Tesla’s Full Self-Driving product is not truly ‘full’ self-driving.

Tesla's Full Self-Driving product is not truly 'full' self-driving.

Tesla’s Confusing “Full Self-Driving” Subscription: A Misnomer or Marketing Genius?

Tesla has recently made waves in the automotive industry with the announcement of its subscription add-on for self-driving features. However, the language used in their marketing has created some confusion among customers and industry experts alike. Let’s dive into the details and explore the implications of this new offering.

First, let’s address the confusing terminology used by Tesla. The company is now offering a subscription for an enhanced version of their “autopilot” feature, which they refer to as “full self-driving.” This terminology suggests that the car is capable of complete autonomy, which is not entirely accurate. In fact, the terminology clashes with the official industry language used to describe autonomous driving, known as “advanced driver-assistance systems” or ADAS.
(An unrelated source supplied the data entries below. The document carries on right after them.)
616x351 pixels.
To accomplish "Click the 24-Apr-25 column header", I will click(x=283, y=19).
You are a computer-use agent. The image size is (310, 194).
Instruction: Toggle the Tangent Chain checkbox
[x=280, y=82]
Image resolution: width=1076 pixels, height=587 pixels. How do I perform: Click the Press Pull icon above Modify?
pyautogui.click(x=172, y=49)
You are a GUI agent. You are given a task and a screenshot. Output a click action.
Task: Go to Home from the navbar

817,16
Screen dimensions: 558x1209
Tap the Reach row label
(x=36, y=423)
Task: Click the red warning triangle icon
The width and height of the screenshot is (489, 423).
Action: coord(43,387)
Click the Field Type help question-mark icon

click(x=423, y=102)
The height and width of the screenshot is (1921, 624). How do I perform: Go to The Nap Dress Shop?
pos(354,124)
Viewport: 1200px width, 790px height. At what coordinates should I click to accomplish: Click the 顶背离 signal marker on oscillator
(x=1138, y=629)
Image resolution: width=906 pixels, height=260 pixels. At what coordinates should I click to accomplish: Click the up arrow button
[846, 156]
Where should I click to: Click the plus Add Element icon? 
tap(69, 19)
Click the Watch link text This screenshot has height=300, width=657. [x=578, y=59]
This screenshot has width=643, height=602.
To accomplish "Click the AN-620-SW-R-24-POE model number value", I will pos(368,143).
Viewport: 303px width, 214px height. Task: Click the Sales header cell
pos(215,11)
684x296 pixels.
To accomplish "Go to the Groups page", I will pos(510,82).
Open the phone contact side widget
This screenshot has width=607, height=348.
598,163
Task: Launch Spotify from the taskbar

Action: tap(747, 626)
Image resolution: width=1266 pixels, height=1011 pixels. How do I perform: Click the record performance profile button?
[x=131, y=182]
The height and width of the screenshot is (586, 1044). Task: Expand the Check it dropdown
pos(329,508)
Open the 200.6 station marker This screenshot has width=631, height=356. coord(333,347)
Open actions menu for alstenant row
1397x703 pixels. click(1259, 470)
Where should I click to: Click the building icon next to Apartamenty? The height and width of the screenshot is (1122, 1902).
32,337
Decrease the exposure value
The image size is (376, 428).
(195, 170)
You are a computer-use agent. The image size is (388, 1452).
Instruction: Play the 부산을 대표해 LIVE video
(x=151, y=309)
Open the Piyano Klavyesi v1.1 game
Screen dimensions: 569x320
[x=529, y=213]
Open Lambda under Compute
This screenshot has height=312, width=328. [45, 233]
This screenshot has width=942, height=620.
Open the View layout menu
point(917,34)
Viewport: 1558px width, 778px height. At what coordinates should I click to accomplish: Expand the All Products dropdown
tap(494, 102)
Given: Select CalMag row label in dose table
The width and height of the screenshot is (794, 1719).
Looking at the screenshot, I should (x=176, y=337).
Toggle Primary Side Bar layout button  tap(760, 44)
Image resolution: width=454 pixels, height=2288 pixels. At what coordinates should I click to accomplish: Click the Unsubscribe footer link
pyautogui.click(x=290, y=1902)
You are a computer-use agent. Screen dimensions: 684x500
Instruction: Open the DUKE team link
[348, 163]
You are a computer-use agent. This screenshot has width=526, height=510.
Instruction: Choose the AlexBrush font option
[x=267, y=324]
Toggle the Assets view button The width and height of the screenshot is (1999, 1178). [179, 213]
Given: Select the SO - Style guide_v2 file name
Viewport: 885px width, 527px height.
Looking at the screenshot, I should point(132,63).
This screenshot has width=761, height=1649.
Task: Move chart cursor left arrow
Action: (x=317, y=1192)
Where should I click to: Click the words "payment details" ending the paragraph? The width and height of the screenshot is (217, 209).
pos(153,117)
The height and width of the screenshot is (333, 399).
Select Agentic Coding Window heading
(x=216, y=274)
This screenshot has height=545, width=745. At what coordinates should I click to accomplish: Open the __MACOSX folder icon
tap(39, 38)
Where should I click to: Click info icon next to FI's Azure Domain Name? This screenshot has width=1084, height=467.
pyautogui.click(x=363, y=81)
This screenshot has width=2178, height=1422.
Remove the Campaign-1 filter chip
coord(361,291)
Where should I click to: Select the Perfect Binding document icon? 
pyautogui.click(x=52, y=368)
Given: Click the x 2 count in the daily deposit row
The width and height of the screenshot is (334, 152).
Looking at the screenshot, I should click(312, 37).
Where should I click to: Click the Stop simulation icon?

So what does Tesla’s “full self-driving” subscription actually offer? According to their description, the car can assist in changing lanes, help with parallel and perpendicular parking, move in and out of tight spaces with the click of a key fob or tap of an app, and automatically navigate parking garages. In addition, there are beta features such as highway navigation and automated response to traffic signals, with the promise of future updates to include city street navigation.

However, it’s important to note that all these features still require active driver supervision. Tesla’s website explicitly states that their Autopilot and Full Self-Driving features do not make the vehicle autonomous. Full autonomy, which requires surpassing human driver reliability through billions of miles of experience and regulatory approval, is yet to be achieved.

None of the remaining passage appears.